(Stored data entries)
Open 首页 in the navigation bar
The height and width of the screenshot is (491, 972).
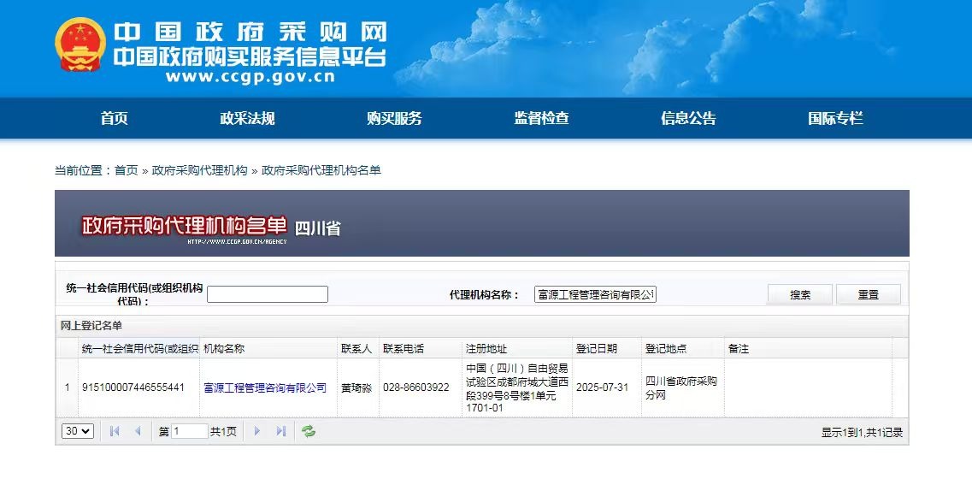pos(114,119)
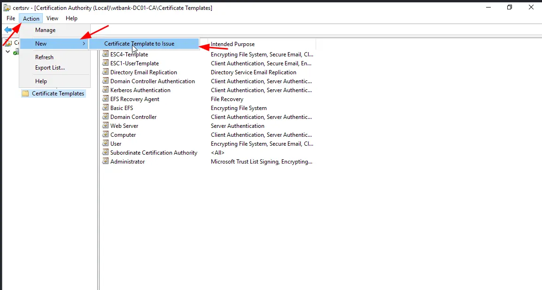Open the View menu
542x290 pixels.
tap(52, 18)
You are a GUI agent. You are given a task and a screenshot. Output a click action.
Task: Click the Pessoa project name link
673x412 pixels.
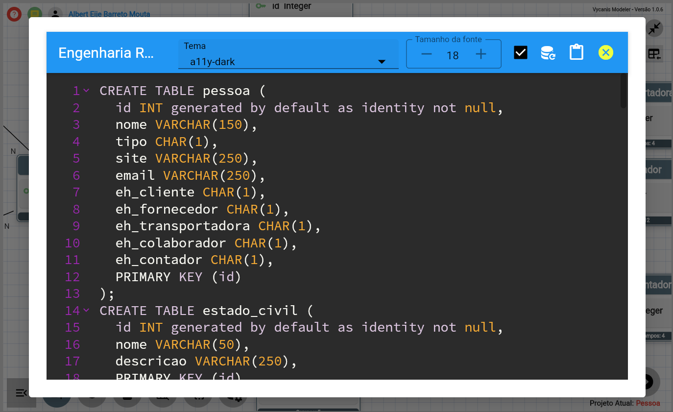pyautogui.click(x=648, y=403)

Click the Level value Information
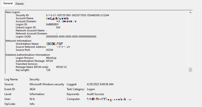click(37, 94)
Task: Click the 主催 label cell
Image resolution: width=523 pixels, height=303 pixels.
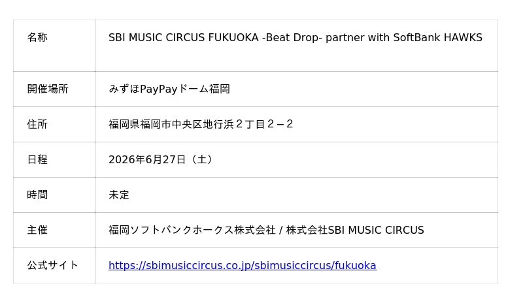Action: [x=37, y=230]

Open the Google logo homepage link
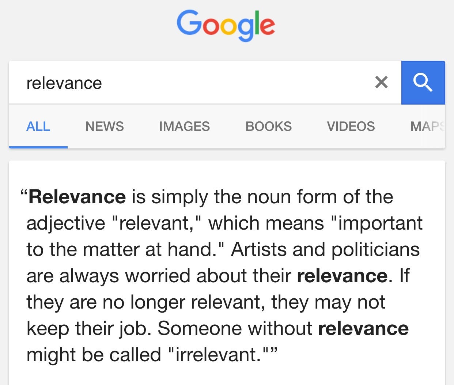point(226,25)
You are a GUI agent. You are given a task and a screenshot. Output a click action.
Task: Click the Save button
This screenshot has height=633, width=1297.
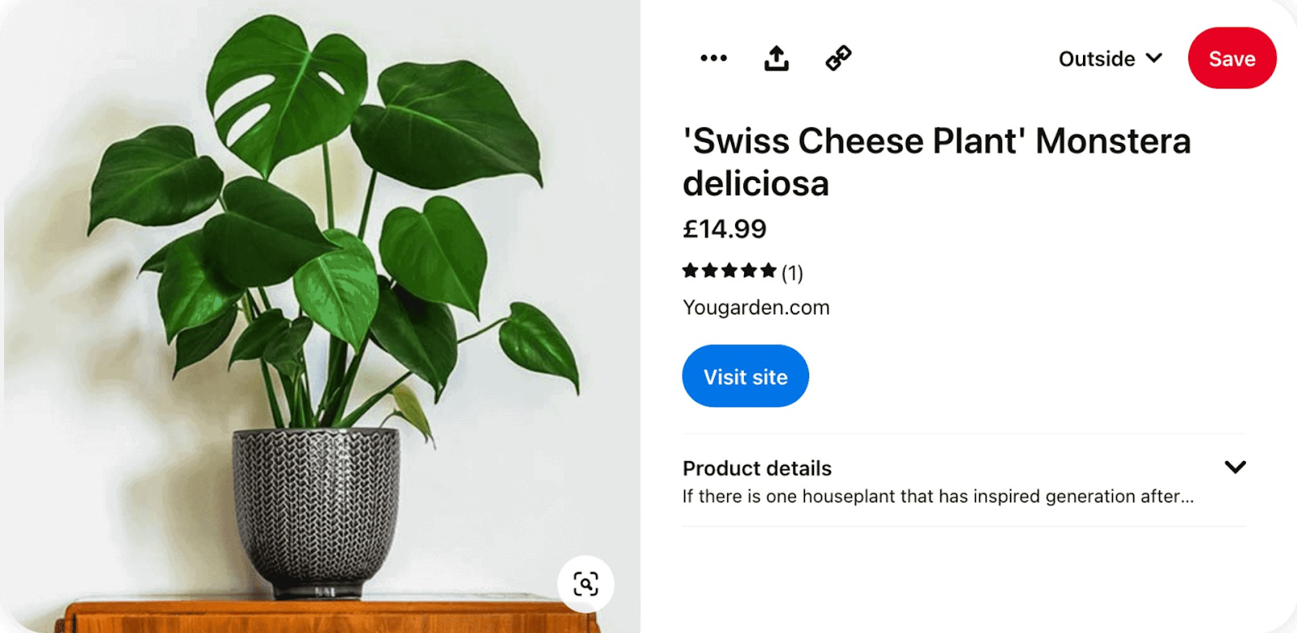point(1231,58)
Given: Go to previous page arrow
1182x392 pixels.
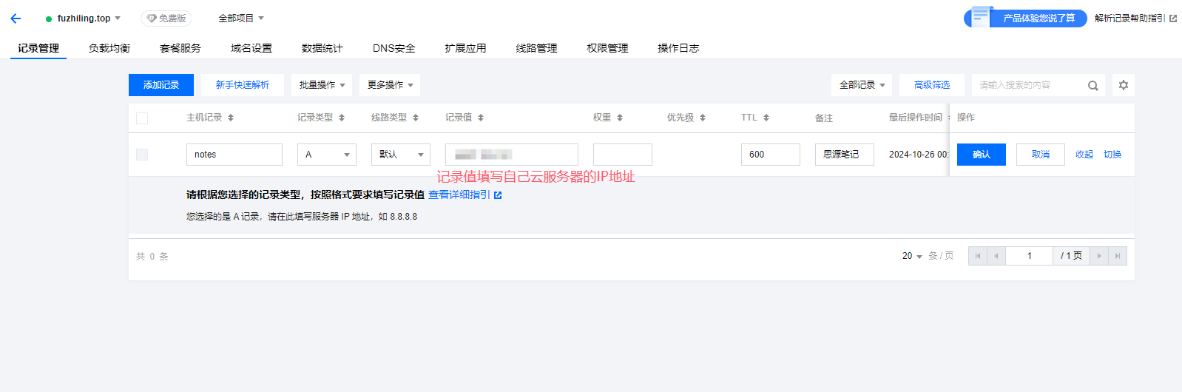Looking at the screenshot, I should [996, 256].
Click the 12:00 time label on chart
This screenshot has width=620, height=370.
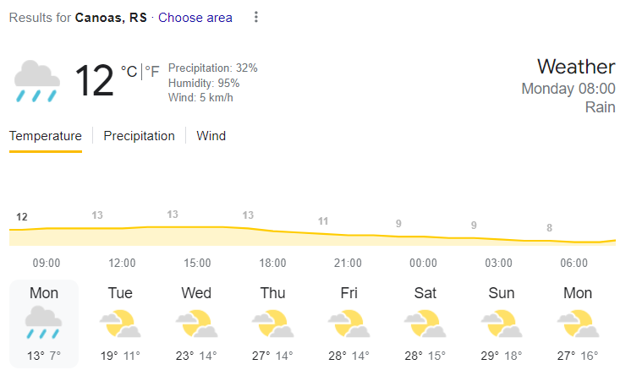[x=122, y=263]
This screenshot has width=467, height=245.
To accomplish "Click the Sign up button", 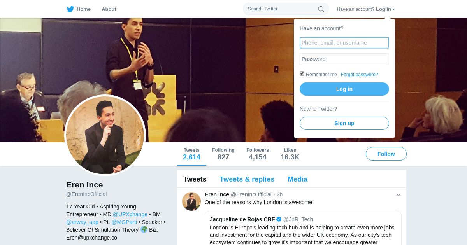I will pyautogui.click(x=344, y=123).
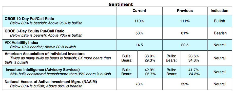Select the 14.5 VIX current value
The image size is (234, 93).
(139, 45)
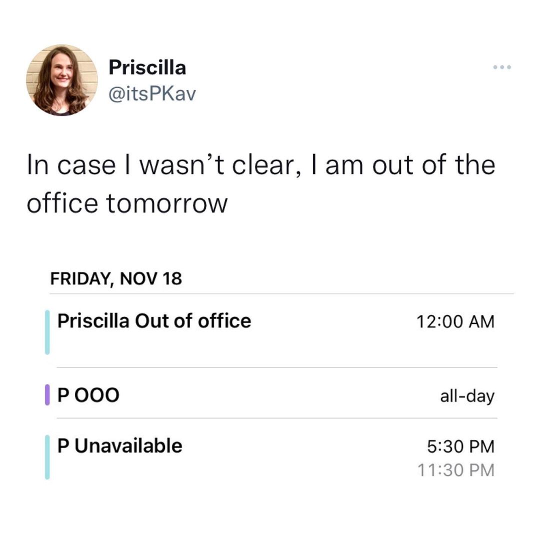Click the 'all-day' label

tap(467, 397)
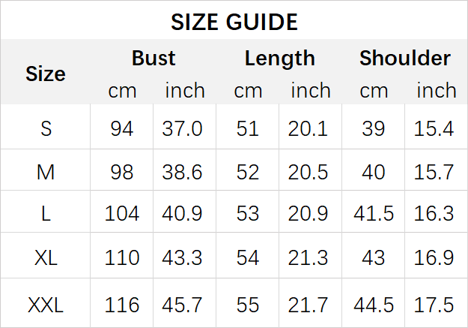The image size is (468, 328).
Task: Click the Shoulder column header
Action: pyautogui.click(x=405, y=58)
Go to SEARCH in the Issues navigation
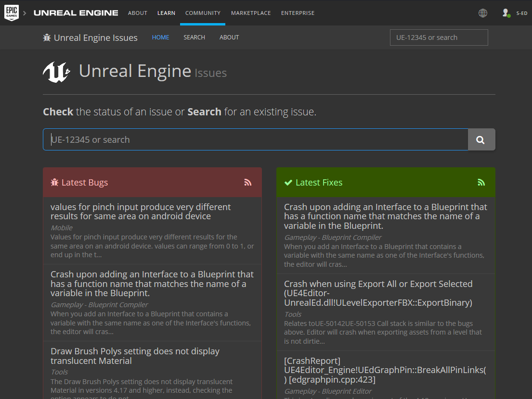This screenshot has height=399, width=532. click(194, 37)
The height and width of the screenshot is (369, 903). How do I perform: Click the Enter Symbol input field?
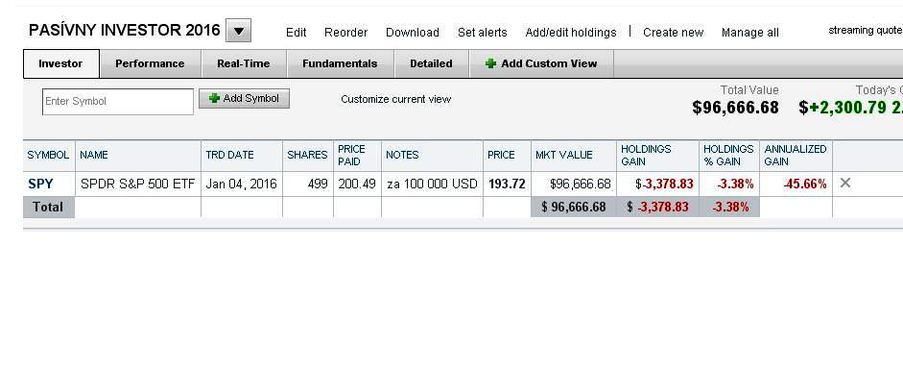pyautogui.click(x=118, y=102)
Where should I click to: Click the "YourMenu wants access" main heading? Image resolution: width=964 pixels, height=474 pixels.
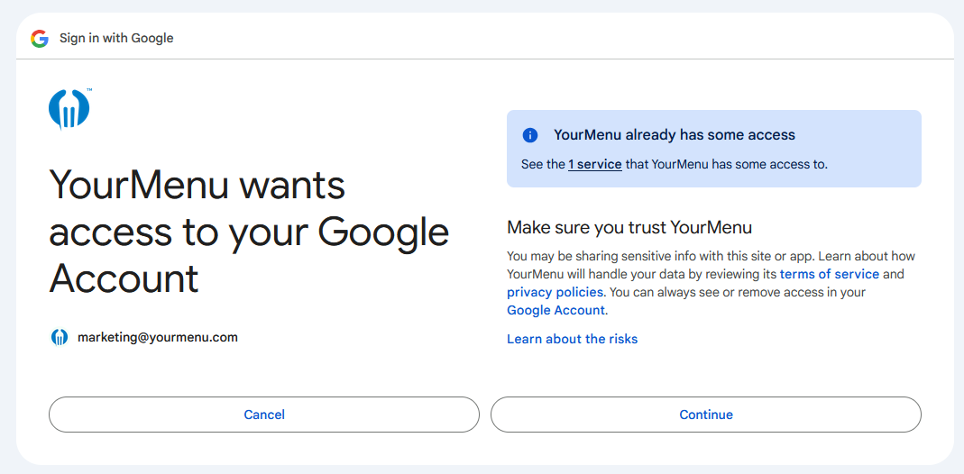pyautogui.click(x=249, y=232)
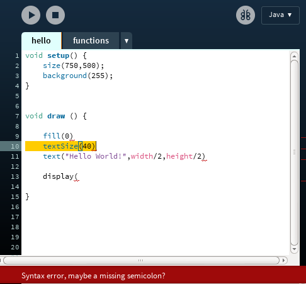Viewport: 306px width, 284px height.
Task: Click the display( text on line 13
Action: pos(60,176)
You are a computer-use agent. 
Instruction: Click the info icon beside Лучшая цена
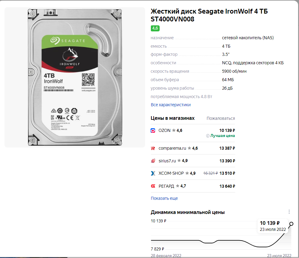[x=208, y=136]
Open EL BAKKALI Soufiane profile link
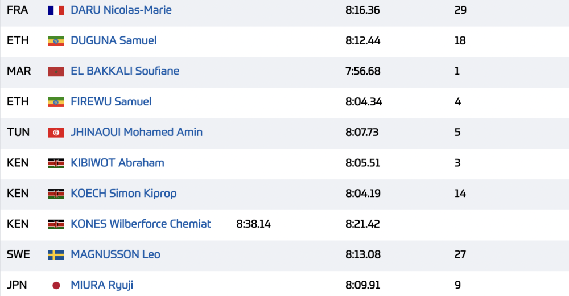Image resolution: width=569 pixels, height=296 pixels. (x=125, y=71)
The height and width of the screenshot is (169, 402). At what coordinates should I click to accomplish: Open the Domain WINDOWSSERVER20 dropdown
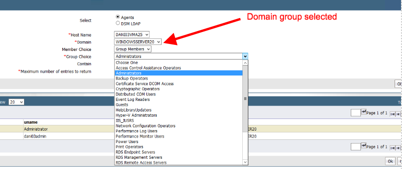pyautogui.click(x=138, y=42)
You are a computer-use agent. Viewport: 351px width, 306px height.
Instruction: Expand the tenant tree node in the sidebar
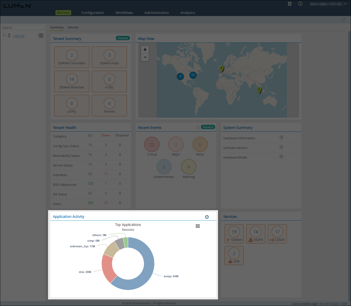point(9,36)
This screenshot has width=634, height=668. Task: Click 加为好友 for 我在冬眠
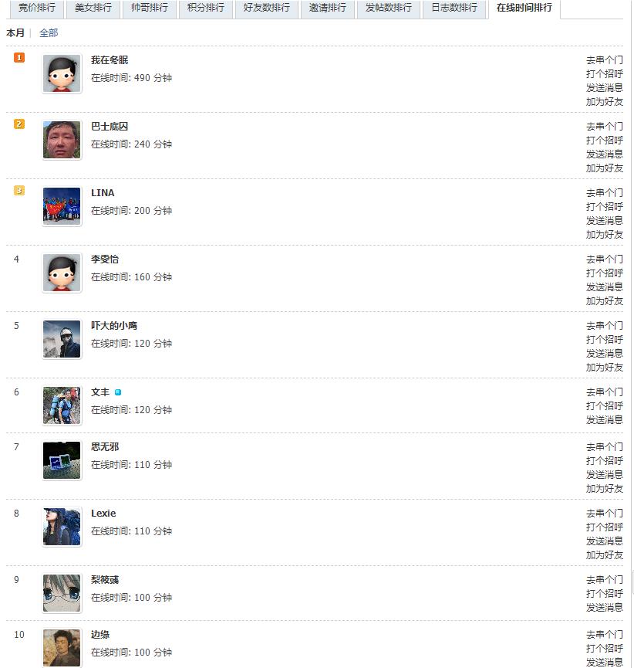coord(604,102)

◆ **Activity**: Out of the preceding entries, pull each line that contains the word "computer".

◆ **Finished exercise**:
You are a computer-use agent. 
You are a computer-use agent. Viewport: 351px width, 306px height.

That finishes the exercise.